- **Exercise requirements**:
Collect all lines below with the string "icon".
....................
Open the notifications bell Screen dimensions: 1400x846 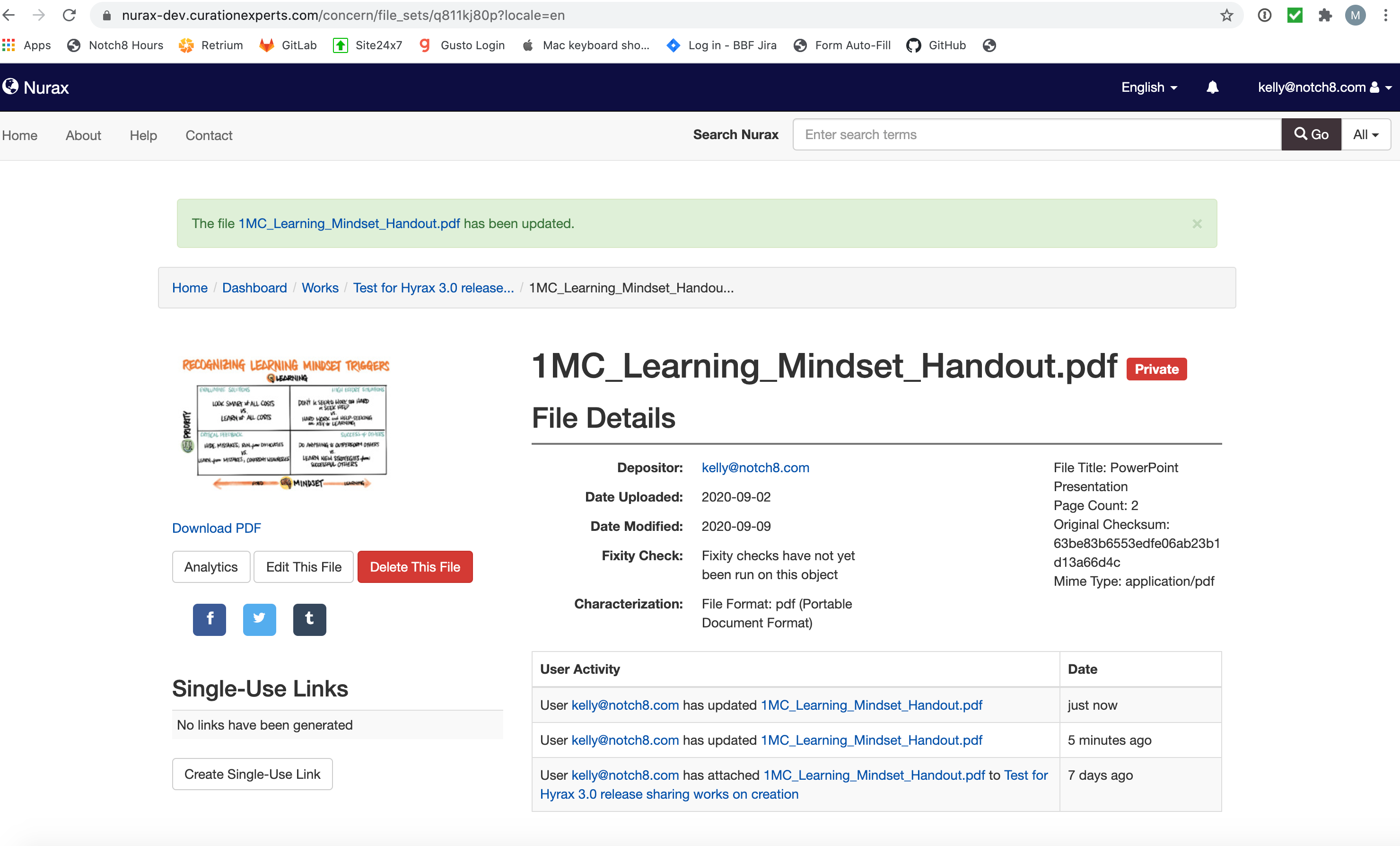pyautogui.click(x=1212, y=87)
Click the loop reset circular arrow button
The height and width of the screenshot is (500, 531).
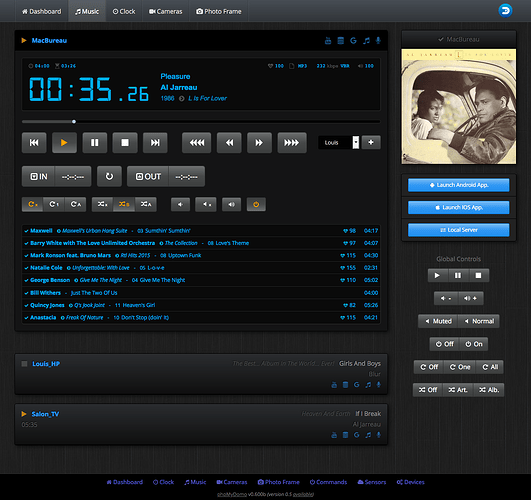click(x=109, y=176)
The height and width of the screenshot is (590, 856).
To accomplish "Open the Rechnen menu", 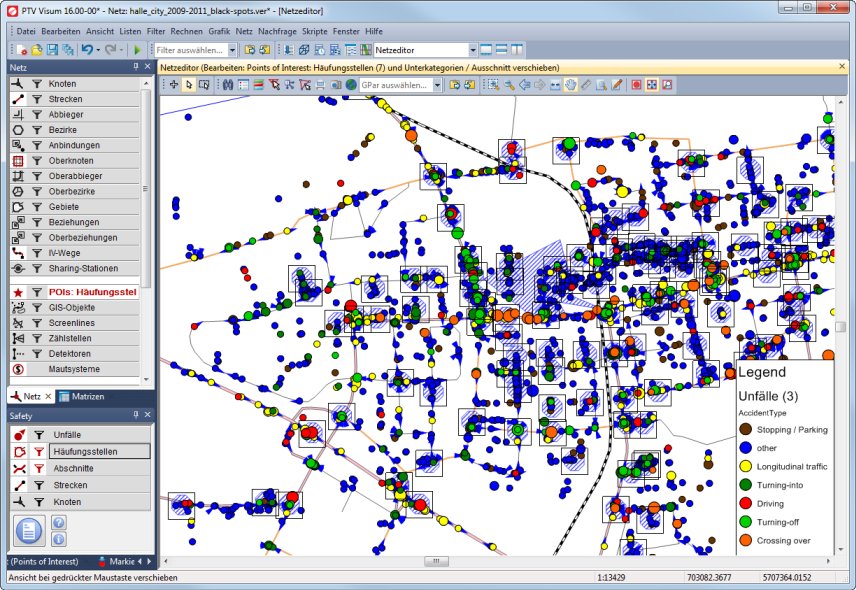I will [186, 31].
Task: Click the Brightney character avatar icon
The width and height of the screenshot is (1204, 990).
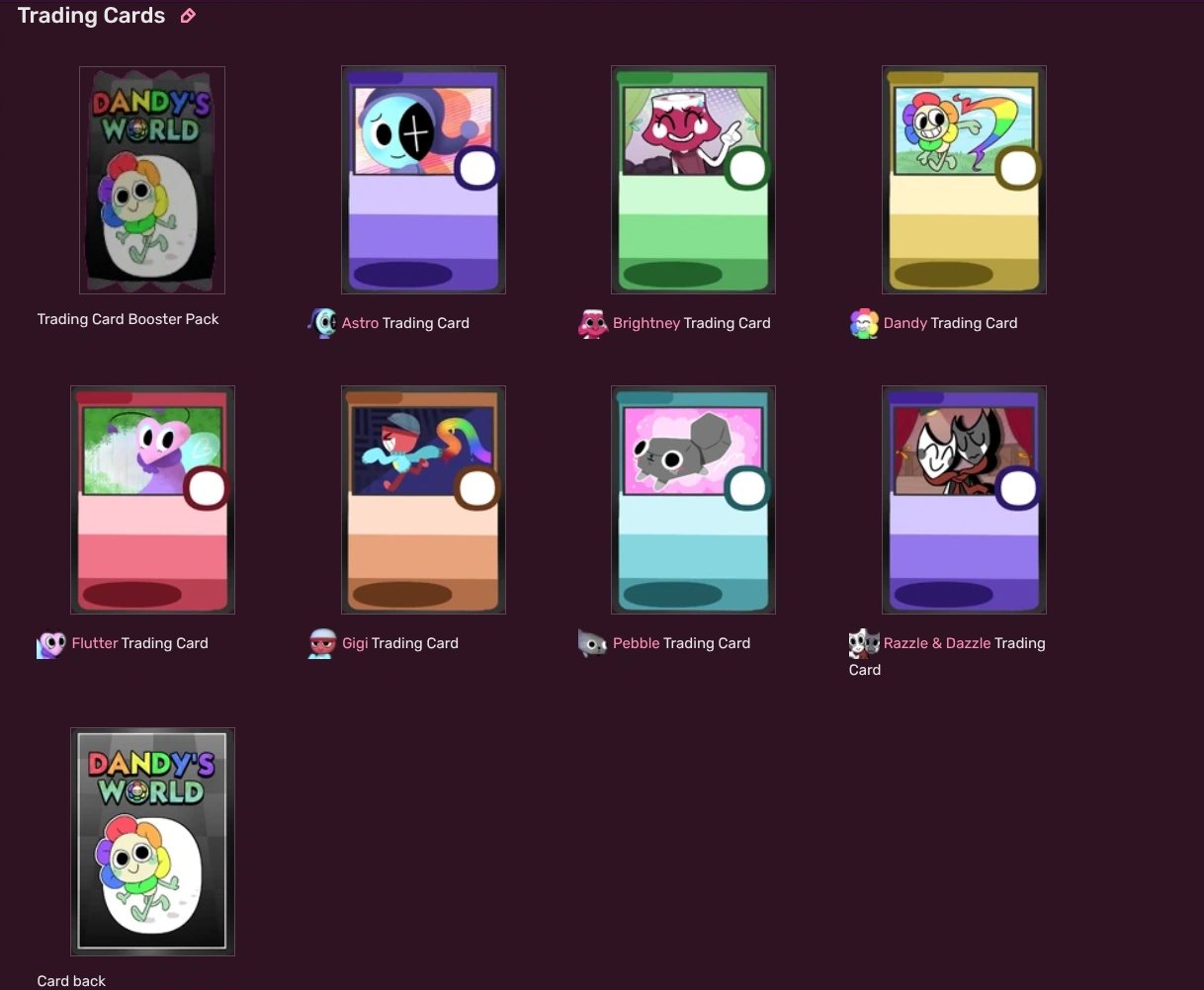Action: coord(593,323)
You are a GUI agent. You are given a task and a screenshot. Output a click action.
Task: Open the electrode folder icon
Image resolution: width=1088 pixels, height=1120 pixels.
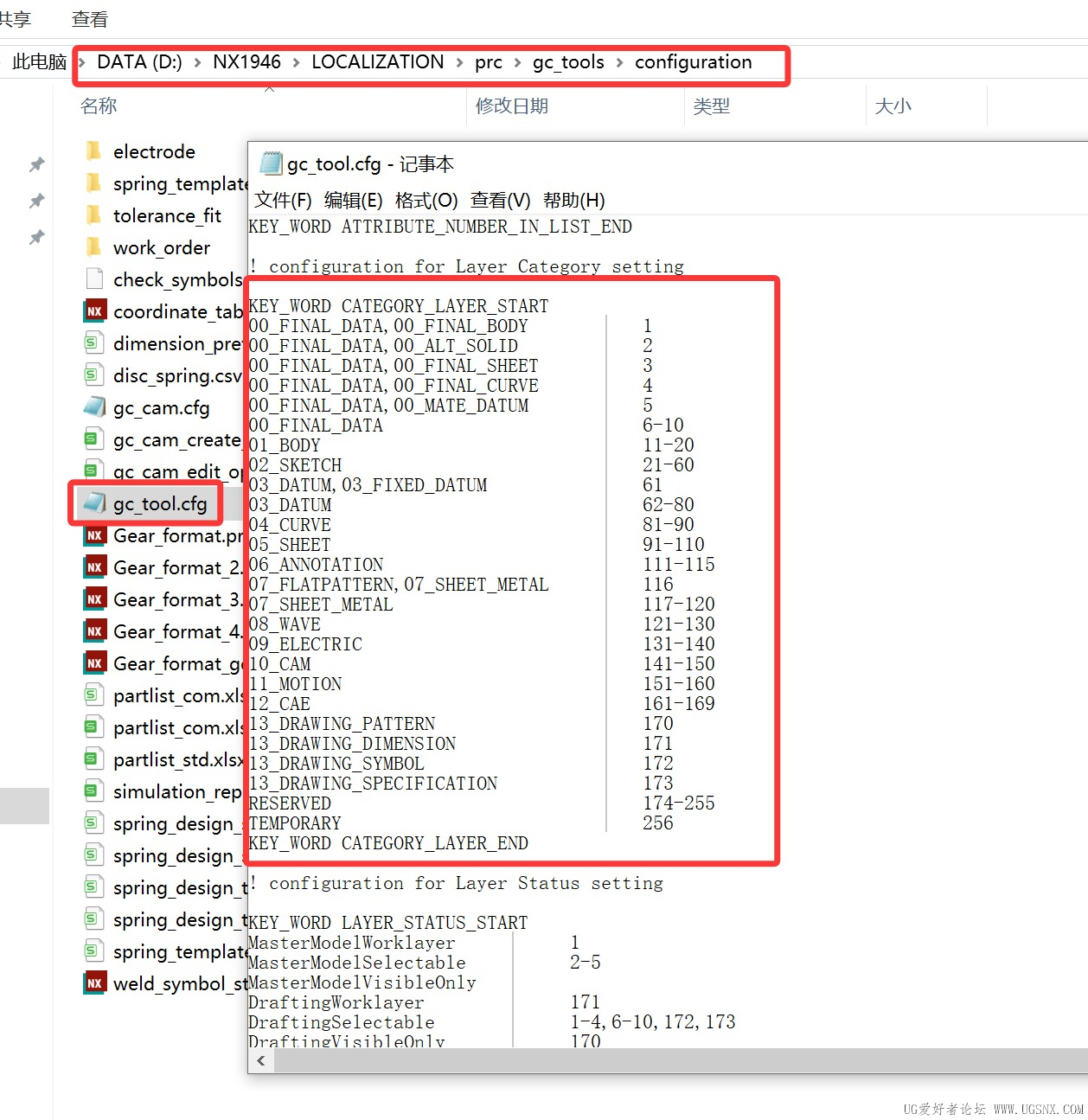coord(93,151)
....................
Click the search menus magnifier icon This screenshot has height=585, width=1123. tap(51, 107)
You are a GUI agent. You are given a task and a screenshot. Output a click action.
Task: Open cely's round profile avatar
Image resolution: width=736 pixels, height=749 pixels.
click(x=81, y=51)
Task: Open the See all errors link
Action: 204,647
....................
- **Solution for this exercise**:
Task: Click the Brightney character avatar icon
Task: Open the electrode folder icon
Click the search menus magnifier icon This screenshot has height=585, width=1123. tap(51, 107)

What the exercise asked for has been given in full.